Miles Davis, Marco Pantani, and Me

Iconic photo by Anton Corbijn

I’m utterly compelled to watch the vid of “il Pirata” blazing up through Italian mountain towns in the drops because it’s…..compelling. The maliga rosa. The bald head. The Bianchi. The down tube shifters. The helmet-less heads. The Neon. The Miles Davis soundtrack. The dope……….

Sometimes I watch when I can’t sleep, (usually in the late spring through the summer when the Grand Tours are happening) like tonight here in London. And I’ve since got bikes on the brain as I prepare to take the train over to Paris, and then fly down to Limoge to join the “Grandest of Grand Tours” for stages 5, 6, and 7 next week, this hauntingly beautiful video that shows Marco Pantani in 1999, at the height of his doped prowess, flying up a climb in the Giro d’Italia and set to an otherworldly Miles Davis soundtrack just seems to speak to me.

####################

Written tasks:
1. Pull from the Pantani post the passage starting with "Sometimes I watch" and going on through "speak to me.".
2. Keep writing the Pantani post, picking up right after its last sentence.
The records that come next have nothing to do with the Pantani post.

Data excerpts:
####################

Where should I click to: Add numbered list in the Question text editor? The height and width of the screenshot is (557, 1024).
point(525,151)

####################

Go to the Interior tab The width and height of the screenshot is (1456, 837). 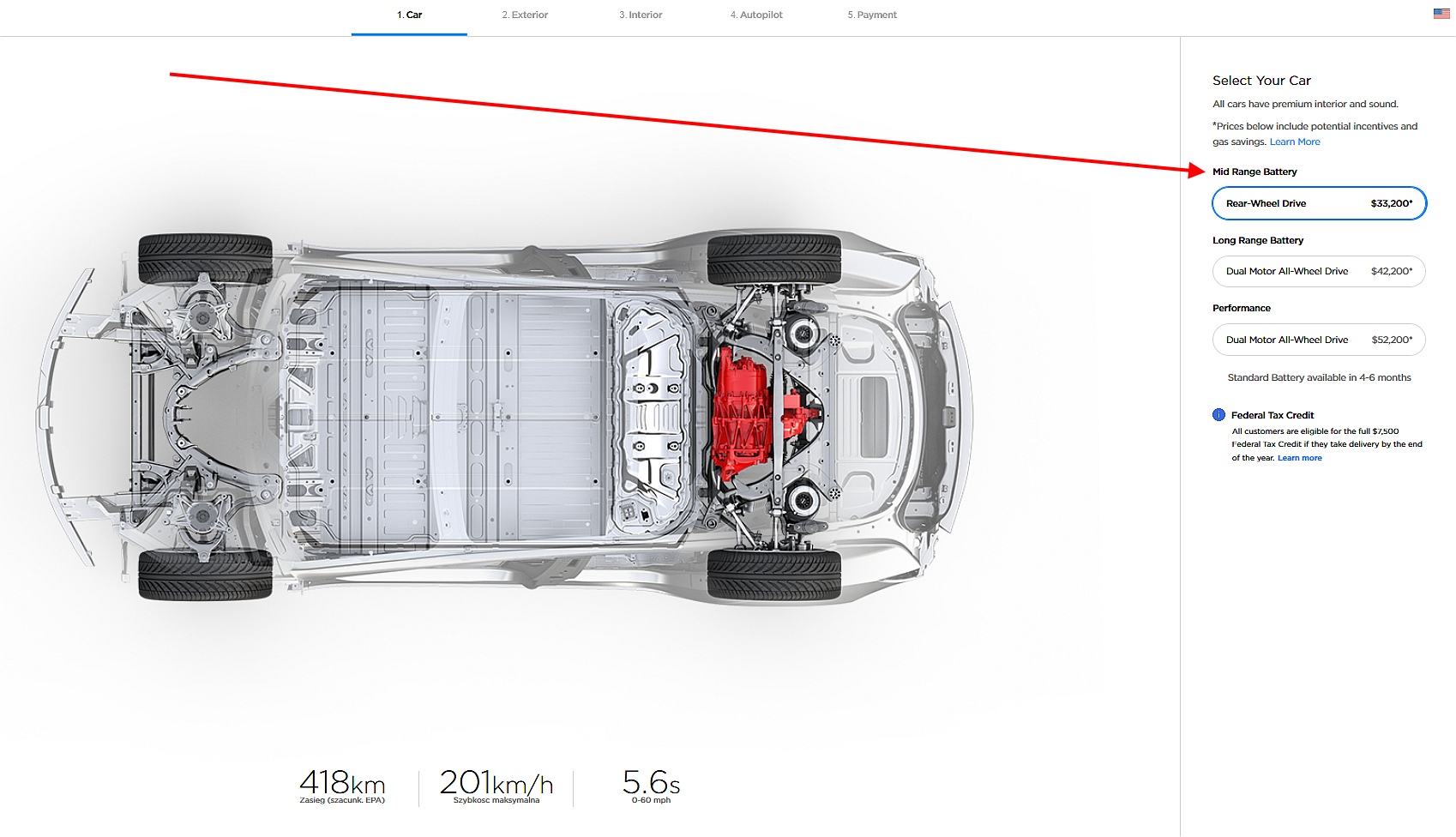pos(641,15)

####################

Solved tasks:
1.
Sometimes I watch when I can’t sleep, (usually in the late spring through the summer when the Grand Tours are happening) like tonight here in London. And I’ve since got bikes on the brain as I prepare to take the train over to Paris, and then fly down to Limoge to join the “Grandest of Grand Tours” for stages 5, 6, and 7 next week, this hauntingly beautiful video that shows Marco Pantani in 1999, at the height of his doped prowess, flying up a climb in the Giro d’Italia and set to an otherworldly Miles Davis soundtrack just seems to speak to me.

2.
Now, I’ll be the first to admit I know nothing about music. I’m in fact a Philistine when it comes to music. I mean, I’ve been known to turn the Motley Crue and the Guns ‘n Roses on my “walkman” way up to 11.

But I also know that Miles Davis was plugged into something else. His music is not just music, it’s what the universe sounds like way down deep. It’s like the holy OM.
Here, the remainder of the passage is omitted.